Deixei o lago para trás e continuei caminhando até que minhas pernas começaram fatigar. Como sabia que havia teleférico para todo lado, fui caminhando até onde eu aguentasse. Cansado, dirigi-me à cabine mais próxima. Lá descobri que havia patinetes para alugar. Sendo assim, desci uma estreita trilha asfaltada montanha abaixo, cruzando pequenos sítios até chegar à base do teleférico. Foi muito divertido! Os suíços são demais!

A cirurgia do Nelso – pai da Karina – havia sido um sucesso. Ao invés de retirar o único rim, os médicos o retiram, extraíram o tumor e o reimplantaram. Os dedicados e competentes médicos realizaram um grande feito!
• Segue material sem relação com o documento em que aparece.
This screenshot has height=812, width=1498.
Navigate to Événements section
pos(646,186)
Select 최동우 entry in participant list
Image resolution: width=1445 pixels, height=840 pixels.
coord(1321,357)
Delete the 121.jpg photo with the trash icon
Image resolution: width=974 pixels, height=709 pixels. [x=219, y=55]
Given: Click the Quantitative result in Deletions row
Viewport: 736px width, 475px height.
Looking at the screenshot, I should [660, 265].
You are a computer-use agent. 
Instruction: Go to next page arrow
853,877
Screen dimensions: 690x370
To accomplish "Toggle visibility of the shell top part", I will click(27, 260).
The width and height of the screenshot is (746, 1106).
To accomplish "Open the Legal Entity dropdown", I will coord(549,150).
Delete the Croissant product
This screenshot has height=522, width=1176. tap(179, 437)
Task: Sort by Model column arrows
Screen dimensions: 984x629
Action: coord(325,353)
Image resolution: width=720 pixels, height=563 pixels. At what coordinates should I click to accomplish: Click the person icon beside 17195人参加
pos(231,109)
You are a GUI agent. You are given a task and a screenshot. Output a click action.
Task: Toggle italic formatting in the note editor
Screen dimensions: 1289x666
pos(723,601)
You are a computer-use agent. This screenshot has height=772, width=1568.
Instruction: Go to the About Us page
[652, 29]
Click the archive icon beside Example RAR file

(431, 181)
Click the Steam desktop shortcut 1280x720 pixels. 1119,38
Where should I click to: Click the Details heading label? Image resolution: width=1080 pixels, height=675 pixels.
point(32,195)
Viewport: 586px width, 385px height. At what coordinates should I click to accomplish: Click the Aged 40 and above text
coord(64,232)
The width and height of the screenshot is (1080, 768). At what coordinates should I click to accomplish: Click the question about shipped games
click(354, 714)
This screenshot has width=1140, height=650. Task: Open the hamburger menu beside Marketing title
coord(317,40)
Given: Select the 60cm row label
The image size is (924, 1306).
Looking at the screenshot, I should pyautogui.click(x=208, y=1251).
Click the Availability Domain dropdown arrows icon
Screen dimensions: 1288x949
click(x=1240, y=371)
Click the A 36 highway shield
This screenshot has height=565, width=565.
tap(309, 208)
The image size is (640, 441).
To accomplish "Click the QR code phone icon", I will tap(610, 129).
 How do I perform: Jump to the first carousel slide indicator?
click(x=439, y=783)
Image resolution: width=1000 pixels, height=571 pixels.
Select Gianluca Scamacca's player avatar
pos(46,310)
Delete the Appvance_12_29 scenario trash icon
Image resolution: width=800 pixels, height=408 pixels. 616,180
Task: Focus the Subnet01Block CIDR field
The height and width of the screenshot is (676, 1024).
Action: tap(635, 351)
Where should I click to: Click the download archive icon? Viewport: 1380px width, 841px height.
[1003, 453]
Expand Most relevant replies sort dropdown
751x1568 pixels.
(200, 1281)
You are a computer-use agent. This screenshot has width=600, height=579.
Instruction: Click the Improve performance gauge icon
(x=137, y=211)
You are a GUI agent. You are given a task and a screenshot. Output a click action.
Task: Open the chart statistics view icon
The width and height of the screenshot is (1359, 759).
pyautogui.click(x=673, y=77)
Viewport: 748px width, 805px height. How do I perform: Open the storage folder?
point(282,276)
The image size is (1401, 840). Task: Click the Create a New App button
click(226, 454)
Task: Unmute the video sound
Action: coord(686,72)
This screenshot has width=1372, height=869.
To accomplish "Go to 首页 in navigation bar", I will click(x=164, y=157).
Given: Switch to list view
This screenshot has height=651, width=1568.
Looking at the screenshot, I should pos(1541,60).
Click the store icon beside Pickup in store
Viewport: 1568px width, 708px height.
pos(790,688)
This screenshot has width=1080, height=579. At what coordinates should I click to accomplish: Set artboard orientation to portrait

Como sempre, Nelso estava se recuperando bem e seu rim voltou a funcionar normalmente. Ele ainda estava na UTI e havia muita coisa pela frente, mas o clima de felicidade e otimismo tomou conta de todos nós. Com coração aliviado, viajei tranquilo de trem para Itália, uma viagem linda pela ferrovia chamada Centovalli (“Cem Vales”). O trem percorre longos túneis que passa por debaixo dos Alpes até chegar à espetacular região do lago Maggiore. O aspecto das construções e das pessoas, assim como o idioma, era outro, dando uma vontade de explorar aquele país. Mas não agora. Meu destino já estava traçado e a direção era a Grécia.